(Records for the exercise)
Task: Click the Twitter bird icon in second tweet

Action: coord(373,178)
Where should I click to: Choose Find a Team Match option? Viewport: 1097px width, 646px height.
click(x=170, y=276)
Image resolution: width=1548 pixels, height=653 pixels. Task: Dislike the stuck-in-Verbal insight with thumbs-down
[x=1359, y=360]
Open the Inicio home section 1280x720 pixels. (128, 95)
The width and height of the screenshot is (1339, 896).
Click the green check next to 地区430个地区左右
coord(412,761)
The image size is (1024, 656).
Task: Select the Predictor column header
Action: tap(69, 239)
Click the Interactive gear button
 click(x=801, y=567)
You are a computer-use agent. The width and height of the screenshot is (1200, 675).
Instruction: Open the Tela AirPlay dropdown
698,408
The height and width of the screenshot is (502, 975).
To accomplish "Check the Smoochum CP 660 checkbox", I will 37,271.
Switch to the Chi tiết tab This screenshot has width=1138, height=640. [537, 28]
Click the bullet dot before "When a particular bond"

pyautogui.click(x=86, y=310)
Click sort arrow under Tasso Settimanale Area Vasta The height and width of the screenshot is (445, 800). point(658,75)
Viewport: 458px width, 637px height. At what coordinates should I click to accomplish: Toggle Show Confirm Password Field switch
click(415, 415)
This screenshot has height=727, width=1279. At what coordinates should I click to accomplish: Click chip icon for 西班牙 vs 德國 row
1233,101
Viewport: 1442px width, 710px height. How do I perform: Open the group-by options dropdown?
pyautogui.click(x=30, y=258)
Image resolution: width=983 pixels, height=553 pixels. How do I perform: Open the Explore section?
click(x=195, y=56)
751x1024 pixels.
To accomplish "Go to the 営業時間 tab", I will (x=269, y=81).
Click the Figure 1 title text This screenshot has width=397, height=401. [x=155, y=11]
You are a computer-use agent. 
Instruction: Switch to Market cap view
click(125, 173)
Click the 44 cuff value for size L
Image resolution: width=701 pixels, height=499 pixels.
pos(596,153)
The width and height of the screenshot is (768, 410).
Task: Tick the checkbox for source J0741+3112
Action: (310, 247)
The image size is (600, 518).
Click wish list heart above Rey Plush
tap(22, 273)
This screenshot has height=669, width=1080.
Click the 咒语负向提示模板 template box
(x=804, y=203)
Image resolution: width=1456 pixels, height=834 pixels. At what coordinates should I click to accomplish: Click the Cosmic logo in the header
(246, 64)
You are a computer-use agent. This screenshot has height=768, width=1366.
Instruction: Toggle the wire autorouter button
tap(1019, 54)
(End Records for the exercise)
Report all lines in the records that include the string "agent".

You are a computer-use agent. The width and height of the screenshot is (1200, 675).
You are a computer-use agent. 
You are a computer-use agent. This screenshot has height=768, width=1366.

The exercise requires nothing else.